While I have been on sabbatical preparing webcasts to supplement the text book treatments of core macro issues (growth, business cycles, inflation, deficits) it is apparent that the severity of the current economic crisis has taken many macroeconomists and policy makers by surprise. One economist who would not be surprised by the current debt crisis is the late great Hyman Minsky who is finally getting some of the respect that he deserved in his lifetime. In the mid-1960’s when prominent American economists were debating whether "fine tuning" made business cycles a subject only for the economic history books, Minsky developed his unique financial theory of the cycle. Minsky argued that the economic conditions that converge to create a deep depression are generated and tend to accumulate over a series of more mild cycles. During the upswing phase of a long wave when only milder contractions take place, Minsky argued that "systematic changes in the financial structure occur.

According to Minsky interrelated systematic changes in the financial system that occur over a long wave expansion are of several types. First, the ratio of debt to income tends to rise progressively for all economic agents. People increasingly finance their spending by borrowing and debt-service payments rise relative to incomes. The financial changes that build up during the expansion and allow a growing debt-income ratio eventually constrain the economic sectors that are leading the continued expansion making them much more vulnerable to any shortfall in income.

Secondly, stock market prices and real estate assets tend to rise quickly as the upswing of the long wave matures. (Sound familiar?) As the long wave progresses the market value of these assets are bid up not only on the basis of their past performance, but also on the basis of expectations of future growth. If these inflated asset prices are reincorporated in the financial system as security for debts, as in the case of the low margin stock market during the decade preceding the Great Crash of the 1930’s, the financial system becomes highly vulnerable to any decline in asset prices.

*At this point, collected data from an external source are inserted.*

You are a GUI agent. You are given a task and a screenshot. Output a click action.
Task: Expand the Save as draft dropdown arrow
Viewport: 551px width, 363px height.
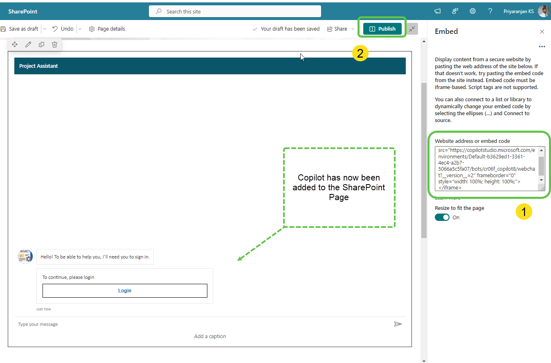pos(45,29)
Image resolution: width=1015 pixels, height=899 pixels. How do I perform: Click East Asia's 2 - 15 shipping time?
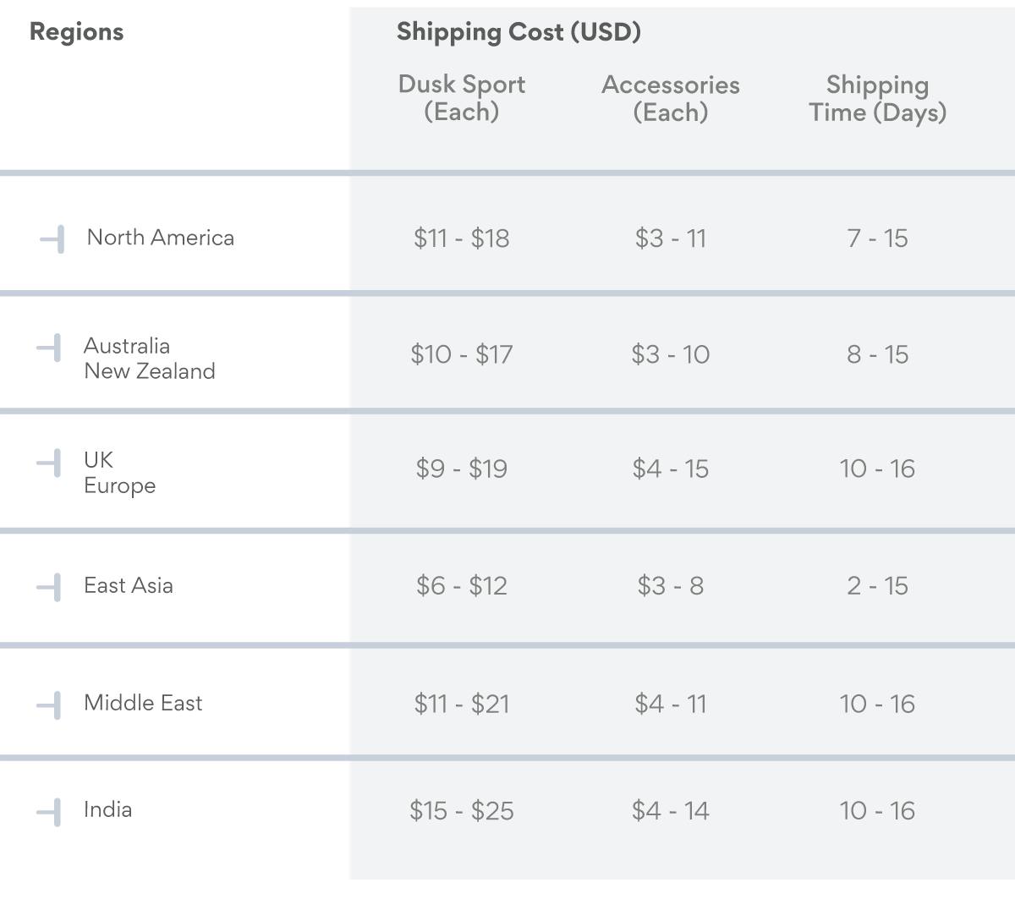[x=877, y=586]
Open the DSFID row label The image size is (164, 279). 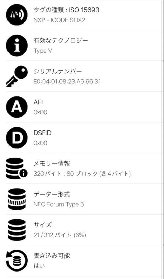click(x=43, y=133)
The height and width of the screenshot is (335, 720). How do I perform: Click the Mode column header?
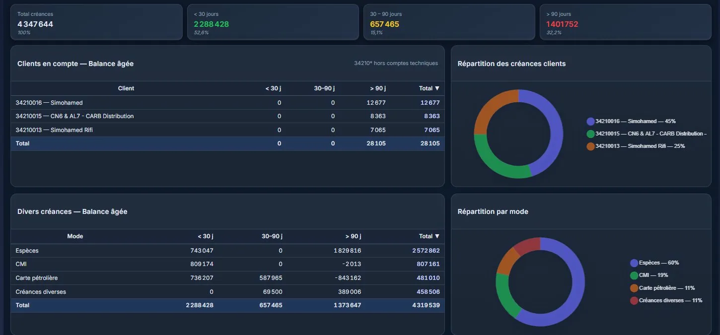[x=75, y=236]

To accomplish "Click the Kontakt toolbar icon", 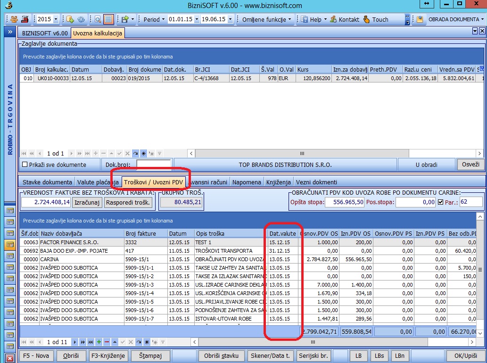I will point(333,19).
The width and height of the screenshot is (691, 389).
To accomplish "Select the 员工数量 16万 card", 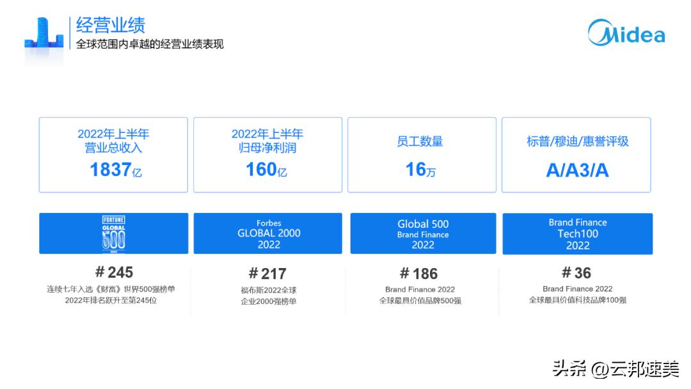I will tap(422, 154).
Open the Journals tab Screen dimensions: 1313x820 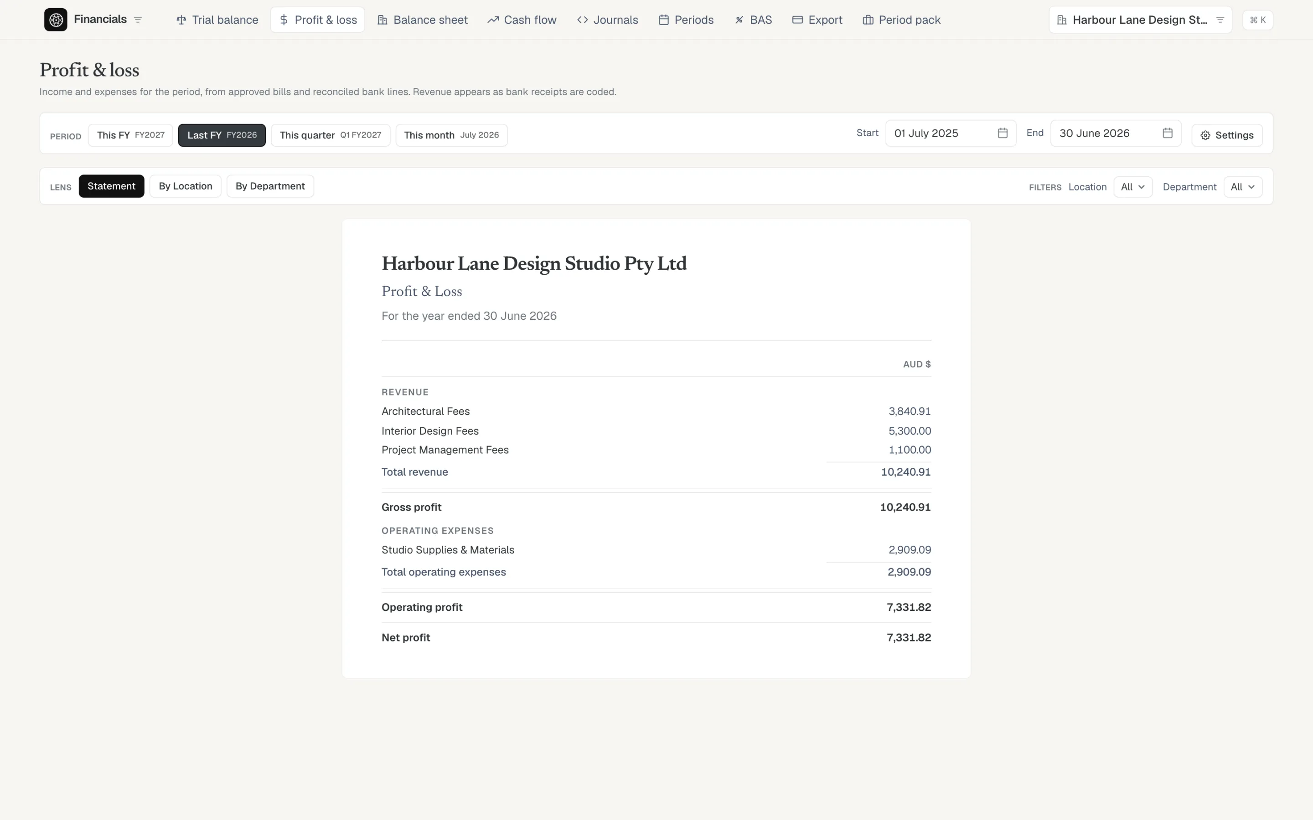coord(607,20)
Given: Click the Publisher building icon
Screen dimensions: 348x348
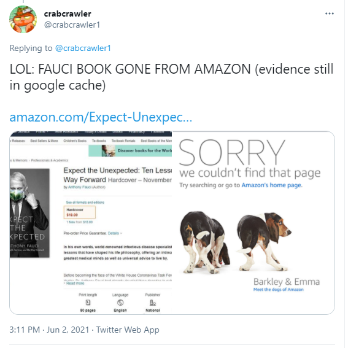Looking at the screenshot, I should 153,303.
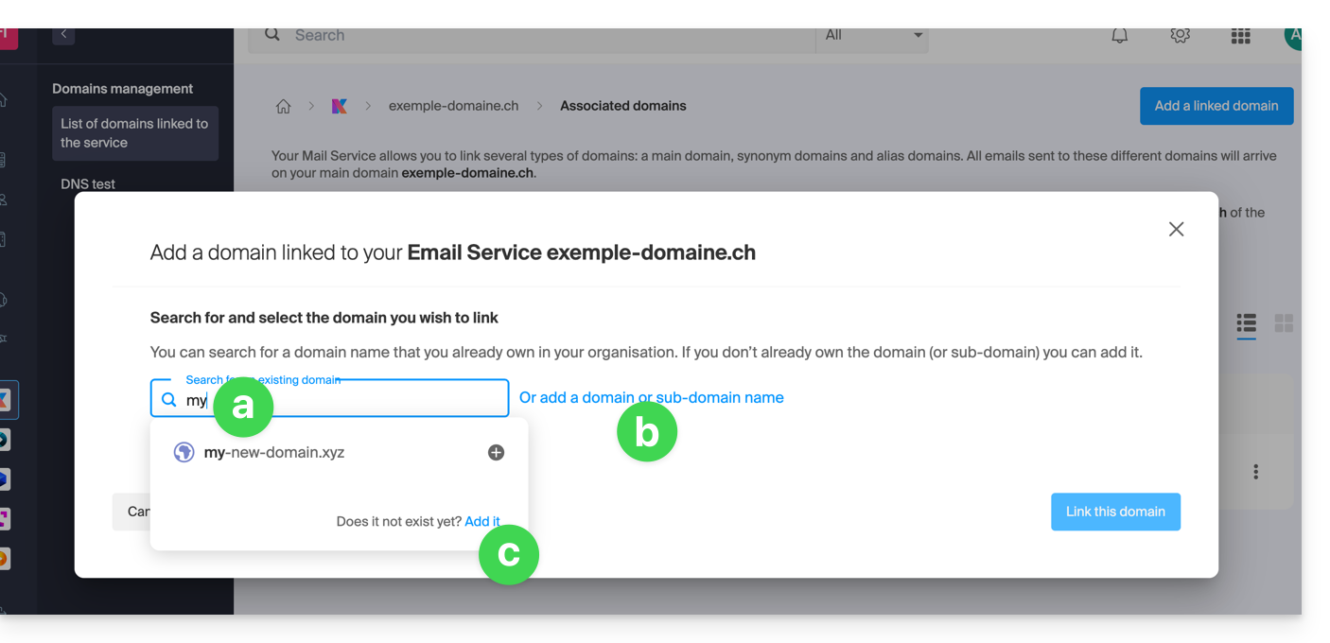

Third, over time there is a decrease in the size of ultimate liquidity relative to other financial assets which makes the financial system less stable and more prone to losses. An economy's stock of ultimate liquidity consists of those assets whose nominal value is essentially fixed and which are not the liabilities of any private unit within the economy. Because these assets have no risk of default they are readily available to meet various payment commitments.

Minsky suggested that these systemic changes will impair the overall stability of the economic system and will lead eventually lead to a deep depression. Although Minsky passed away in 1996 the systemic changes that he described in his writings seemed to have converged to create a “Minsky moment” which is not melting away quickly even with the unprecedented use of monetary and fiscal policy.